The average price of a single-family house in San Diego County rose by 11% during January to $202,240, up from $182,320 in December, and up by 30% from $155,438 in January, 1988, according to statistics provided by the San Diego Board of Realtors.
Despite the rapid price increase, demand remained strong. The total resales of houses and condominiums was 1,095 in January, up 64% from the year-ago total of 669, said Karen Rountree, spokeswoman for the realty board.
Board President Chuck Hoffman said the 64% increase in total sales was "not as dramatic as it really appears." January statistics, which include houses brokered by member agents in the cities of San Diego, Chula Vista and El Cajon, reflect sales that were in the works in November and December.
"It looks like a lot of people for some reason closed a lot of transactions at the end of the year, which is somewhat unusual . . . . I think it will take February's numbers to tell exactly what happened," Hoffman said.
Hoffman linked the increase in the average price of a single-family house to San Diego's "excellent" economy and the limited supply of housing.
Other real estate agents linked the increase in sales to interest rate movement, strong demand from families in need of larger houses and the failure of recent growth-control measures.
The Buyers Came Out
"A lot of buyers come out because whenever the interest rate starts to move up just slightly . . . (they think) if they don't get it now, they won't be able to qualify if the rate gets up even higher," said Marjorie McLaughlin, incoming Board of Realtors president and an agent at Century 21-Northcutt Realty in Clairemont.

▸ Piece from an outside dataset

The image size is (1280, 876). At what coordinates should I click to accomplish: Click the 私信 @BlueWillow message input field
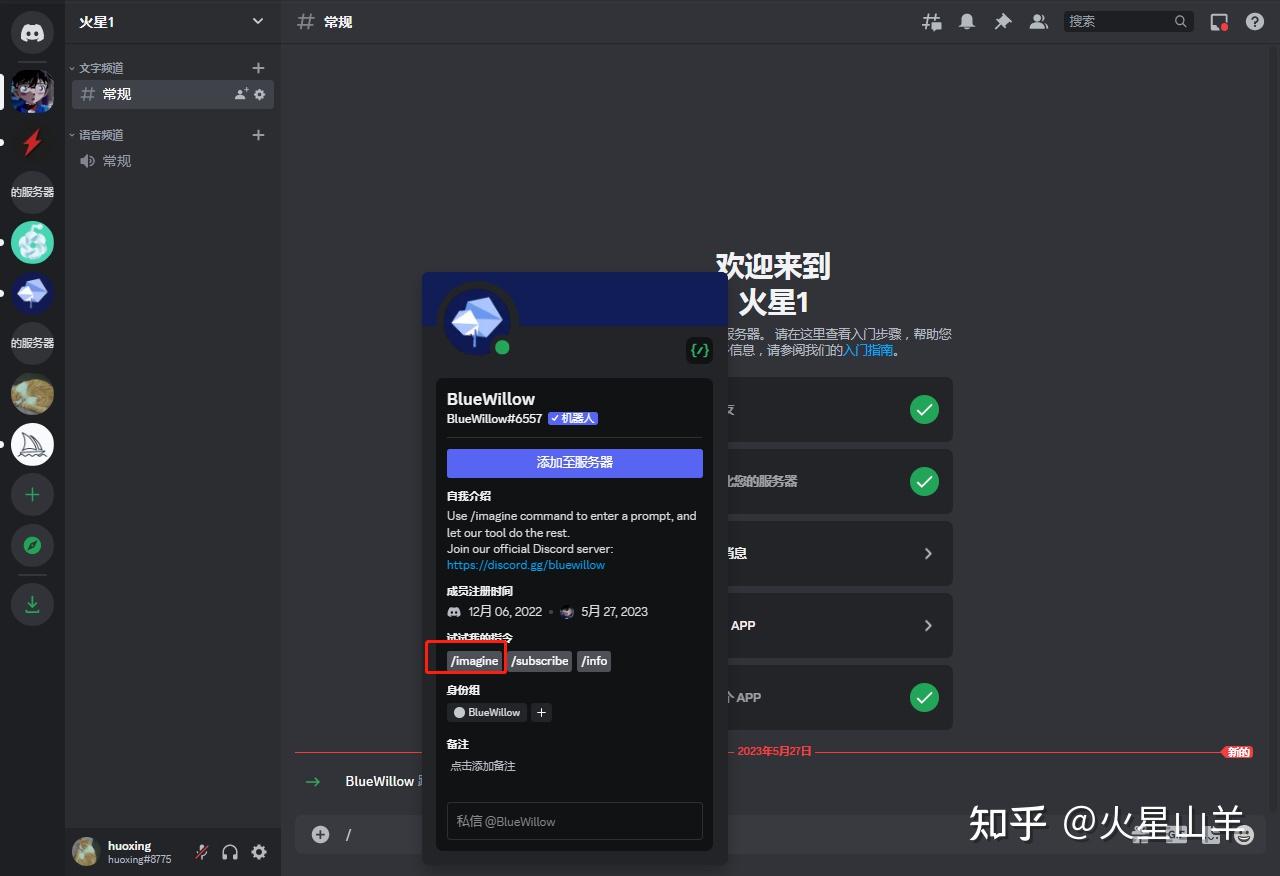(574, 821)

Donald Cavan, manager of Peat Marwick's Goodkin Real Estate Consulting Group, said growth-control measures on several local ballots last November "panicked a lot of consumers." When growth initiatives failed, some San Diegans sold their existing homes in order to buy more expensive ones, Cavan said.
A surge in home buyers with growing families also helped to fuel the increase, according to Cavan. Baby boomers have a need for larger houses and some have "the financial ability" needed to pay the higher prices, Cavan said.

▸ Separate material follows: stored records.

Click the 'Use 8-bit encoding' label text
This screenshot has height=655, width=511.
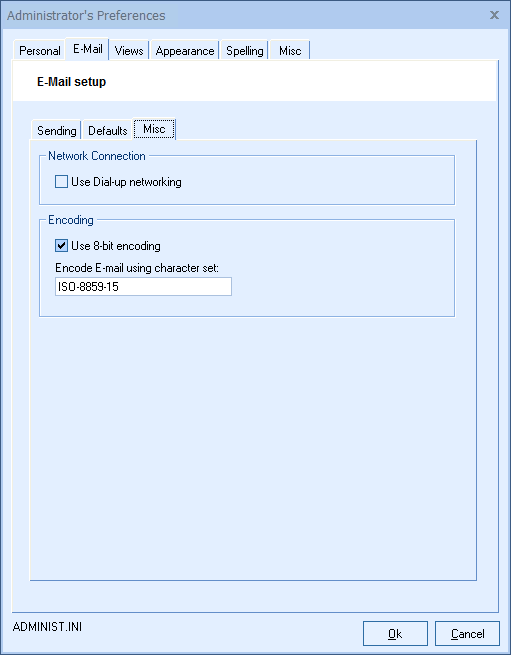pyautogui.click(x=116, y=246)
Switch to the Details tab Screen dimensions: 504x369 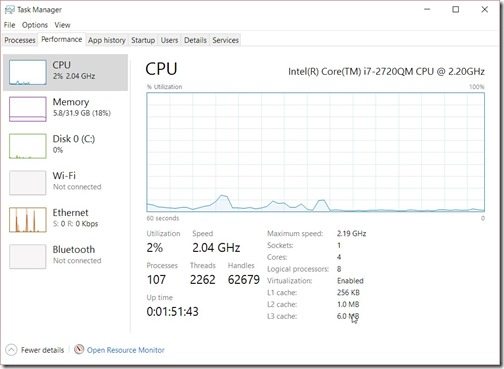[195, 40]
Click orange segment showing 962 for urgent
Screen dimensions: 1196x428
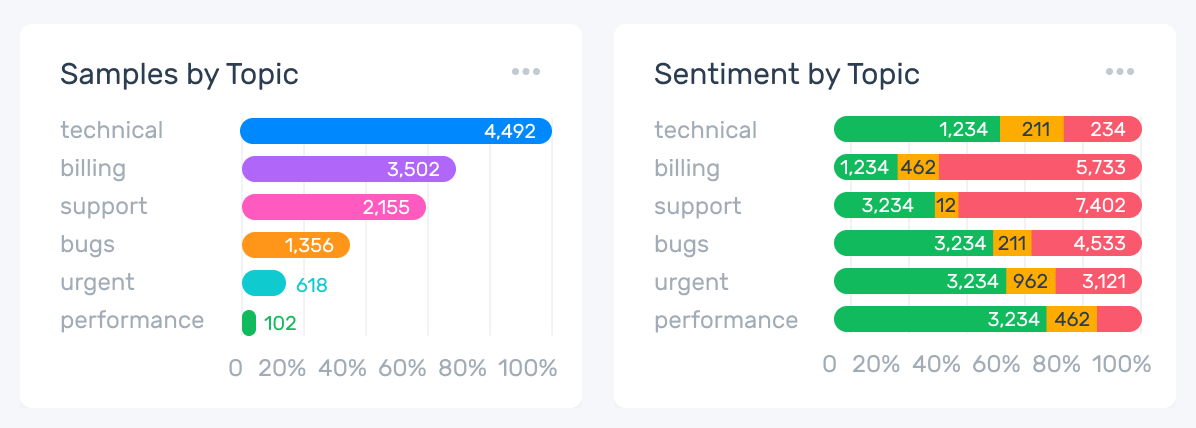(x=1030, y=282)
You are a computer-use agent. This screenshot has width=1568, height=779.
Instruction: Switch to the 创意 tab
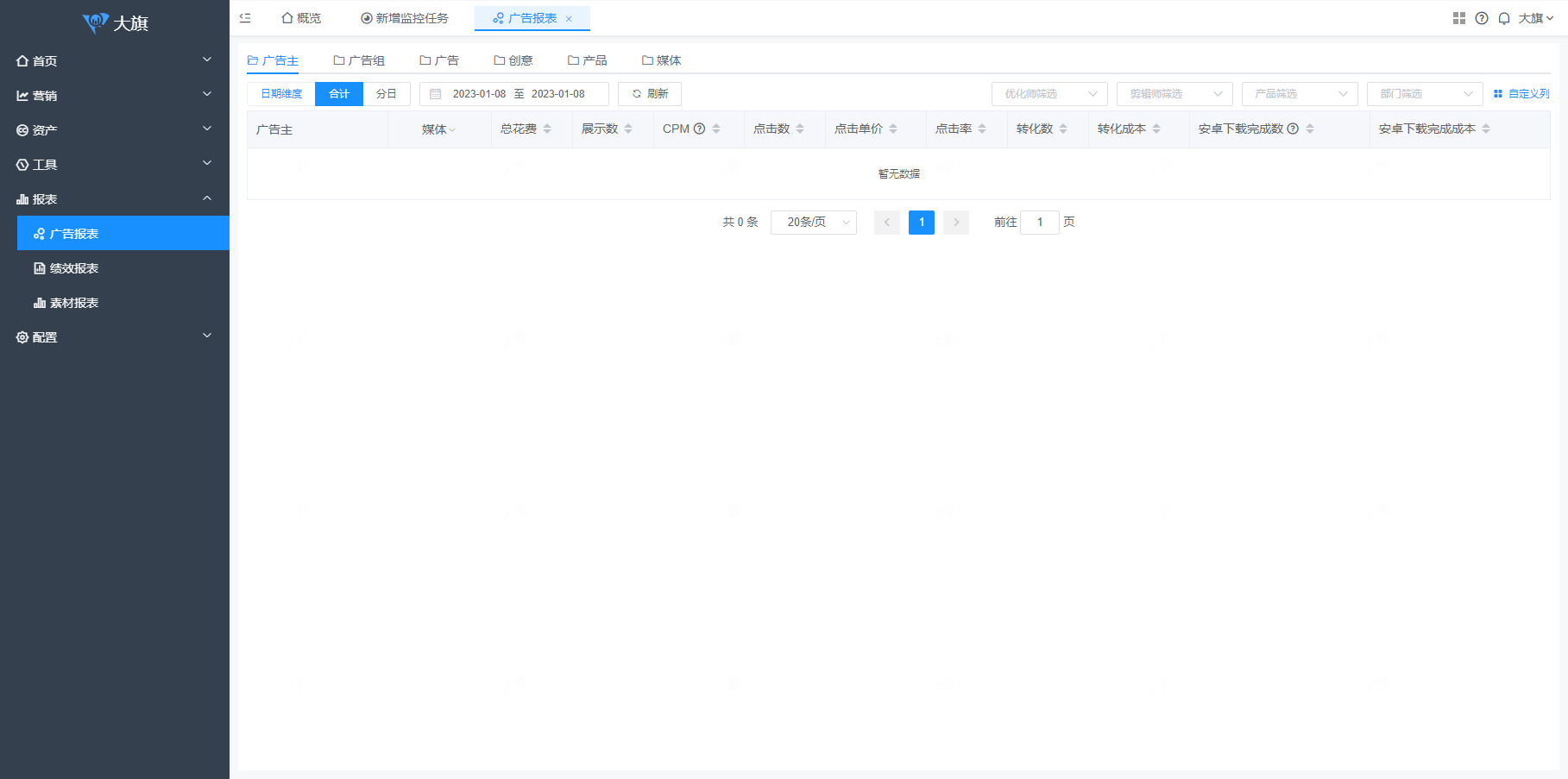pos(513,60)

According to TRW Real Estate Market Information, a total of 35,987 properties changed hands in Los Angeles, Orange, San Diego, Riverside and San Bernardino counties during January, down by 25.1% from December, but up by 28.3% compared to a year ago.
The average price of a home in the five-county area increased to $179,409 in January, up by 2.3% from December and up by 14.2% over January, 1988, according to TRW data.
Rountree said San Diego County's condominium sales were healthy because affordable units are now available for first-time buyers. The average price of a condominium in January was $118,000. The median price for houses and condominiums was $161,000.